> [Stored data]
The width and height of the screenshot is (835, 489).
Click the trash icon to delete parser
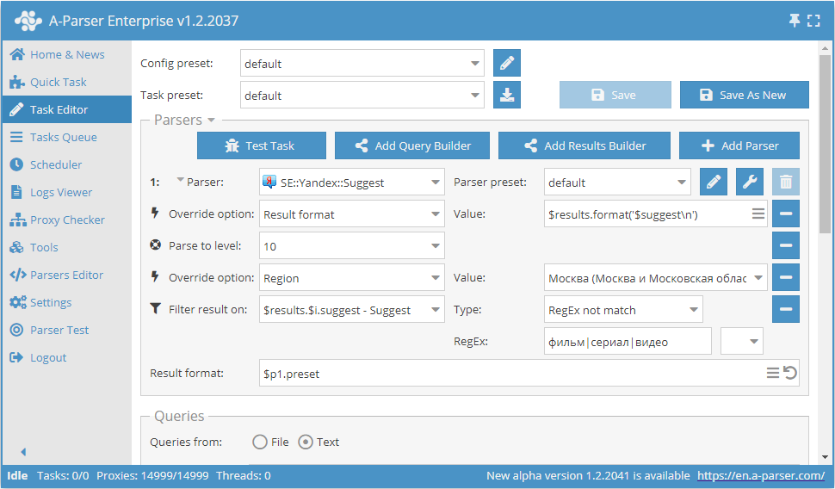click(x=785, y=182)
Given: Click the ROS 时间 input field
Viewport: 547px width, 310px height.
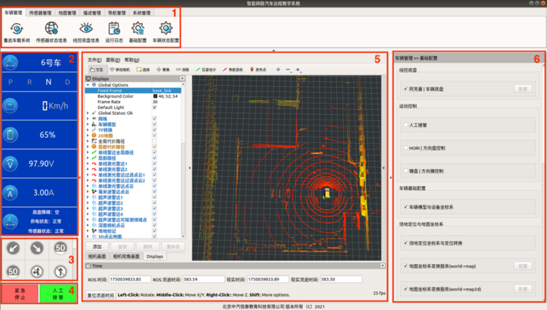Looking at the screenshot, I should coord(130,279).
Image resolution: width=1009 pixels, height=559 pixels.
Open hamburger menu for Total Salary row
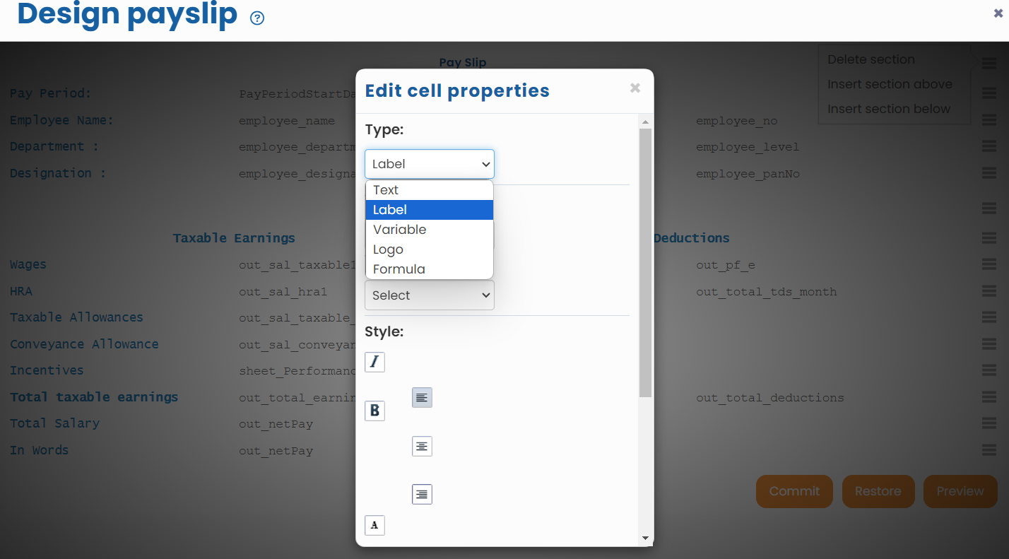pyautogui.click(x=989, y=423)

> [The task] Copy out the lines exactly as written, beginning with the one that contains "Viewport: 547px width, 310px height." and ending with the last line of the material; do not include pictures.

> [Answer to this task]
Viewport: 547px width, 310px height.
Looking at the screenshot, I should coord(130,279).
Image resolution: width=1009 pixels, height=559 pixels.
Open hamburger menu for Total Salary row
pyautogui.click(x=989, y=423)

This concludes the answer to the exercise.